Mit seiner Laterne in der einen und der Taschenlampe in der anderen Hand streift der kleine Nachtwächter vorsichtig um die Ausgrabungsfläche herum. Rebell ist an seiner Seite. Keiner von den Arbeitern ist mehr da. Sie haben die Ausgrabungsstätte für diesen Tag längst verlassen. Denn sie brauchen Tageslicht für ihre Arbeit. Schicht für Schicht tragen sie die Erde ab und legen vorsichtig frei, was da an Steinen, Scherben und Knochen in der Erde verborgen liegt. Die Erdverfärbungen werden dann von dem Grabungszeichner genau in maßstabsgerechten Plänen festgehalten. Die gefundenen Gegenstände wie abgenagte Knochen und zerbrochenes Geschirr oder gar alte Haarkämme mit verlorenen Zinken sowie Münzen werden ebenfalls exakt an dem Platz eingezeichnet, an dem sie aus der Erdschicht herausragen. Erst später werden sie noch einmal in ihrer gesamten Größe und von allen Seiten abgezeichnet.

Über die Flächen darf während des Schichtenzeichnens nicht hinüber gelaufen werden. Erst wenn alles festgehalten ist, können die Arbeiter die nächste Erdschicht freikratzen. Am Abend werden die Flächen mit Planen überdeckt, um diese über Nacht vor Feuchtigkeit zu schützen.

Der kleine Nachtwächter hat sehr aufzupassen, daß er bei seinem Rundgang nur auf den angezeigten Wegen bleibt, denn ein Tritt auf die bereits Schicht um Schicht abgetragenen Flächen, kann das Bild aus der Vergangenheit verfälschen.

"Immer schön auf dem Weg bleiben", mahnt der kleine Nachtwächter Rebell und fügt noch hinzu, "und auch nicht auf die Planen treten." Also bleibt Rebell auf den Wegen.
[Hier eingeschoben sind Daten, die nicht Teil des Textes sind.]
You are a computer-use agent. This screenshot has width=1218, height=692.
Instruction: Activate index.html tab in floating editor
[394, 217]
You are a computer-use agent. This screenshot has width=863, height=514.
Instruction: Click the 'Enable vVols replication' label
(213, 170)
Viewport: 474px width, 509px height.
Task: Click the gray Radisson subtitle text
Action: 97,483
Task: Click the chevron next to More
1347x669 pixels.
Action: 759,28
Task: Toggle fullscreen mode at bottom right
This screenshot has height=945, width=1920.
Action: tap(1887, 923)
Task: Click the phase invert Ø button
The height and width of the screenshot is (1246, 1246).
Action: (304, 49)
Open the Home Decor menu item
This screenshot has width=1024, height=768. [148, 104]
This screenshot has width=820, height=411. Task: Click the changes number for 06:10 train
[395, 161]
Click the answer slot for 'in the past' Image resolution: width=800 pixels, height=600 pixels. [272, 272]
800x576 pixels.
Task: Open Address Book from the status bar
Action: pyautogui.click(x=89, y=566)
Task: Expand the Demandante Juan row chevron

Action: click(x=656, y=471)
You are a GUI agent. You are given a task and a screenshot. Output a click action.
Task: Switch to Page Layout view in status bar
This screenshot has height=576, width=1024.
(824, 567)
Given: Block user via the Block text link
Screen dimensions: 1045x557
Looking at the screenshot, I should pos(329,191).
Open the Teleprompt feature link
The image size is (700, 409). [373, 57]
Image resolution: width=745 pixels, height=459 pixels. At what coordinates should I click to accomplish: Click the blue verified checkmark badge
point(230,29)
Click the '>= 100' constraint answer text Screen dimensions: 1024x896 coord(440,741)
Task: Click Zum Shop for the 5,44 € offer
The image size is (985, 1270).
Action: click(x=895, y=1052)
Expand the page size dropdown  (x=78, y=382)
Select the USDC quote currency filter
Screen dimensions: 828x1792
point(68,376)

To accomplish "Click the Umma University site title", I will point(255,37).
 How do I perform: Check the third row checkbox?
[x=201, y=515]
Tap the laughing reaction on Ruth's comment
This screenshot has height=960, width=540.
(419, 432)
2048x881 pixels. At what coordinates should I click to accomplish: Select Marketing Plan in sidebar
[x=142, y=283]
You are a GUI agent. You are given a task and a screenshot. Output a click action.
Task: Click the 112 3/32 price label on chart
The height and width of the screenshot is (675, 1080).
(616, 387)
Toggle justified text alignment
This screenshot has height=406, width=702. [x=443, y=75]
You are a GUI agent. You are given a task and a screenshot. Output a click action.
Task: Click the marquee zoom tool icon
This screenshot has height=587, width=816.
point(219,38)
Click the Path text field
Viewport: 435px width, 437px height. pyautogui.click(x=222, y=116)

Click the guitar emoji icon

Zum Glück fällt heute Nacht Mondlicht auf die Erde. Es ist hell und die Begrenzungen der Flächen deutlich sichtbar.

Plötzlich aber ist neben den Wegen noch etwas anderes sichtbar. Sind das nicht Hasen, die sich da auf den Planen tummeln? Ein Satz und Rebell ist zu ihnen gesprungen. Entsetzt pfeift der kleine Nachtwächter ihn zurück. Doch Rebell folgt nicht.

"Soll ich nicht jeden vertreiben, der hier sein Unwesen treibt?", überlegt Rebell bei sich und läuft zielstrebig hinter den Hasen her. Bald schlägt er sie in die Flucht. Der kleine Nachtwächter indess pfeift gleich noch einige Male. Endlich kehrt Rebell zu ihm zurück - siegessicher und mit einem Hochgefühl, das Richtige getan zu haben. Auf seinem Rückweg betritt er keine einzige Plane mehr und bleibt nur auf den Wegen dazwischen.

Indess zupft der kleine Nachtwächter die von den Hasen und seinem Hund betretene Plane wieder zurecht und hofft, daß sich in der Vergangenheit darunter nichts verändert hat.

"Ich weiß nicht, ob der Professor davon begeistert sein wird", stöhnt er, "doch ich kann das Geschehene nicht verheimlichen. Ich muß ihm von den Hasen und deinem heldenhaften Übertreten der Vorschriften berichten. Warten wir ab, was geschieht. Doch für heute Nacht bewachst du den Ort weiterhin lieber an der Leine."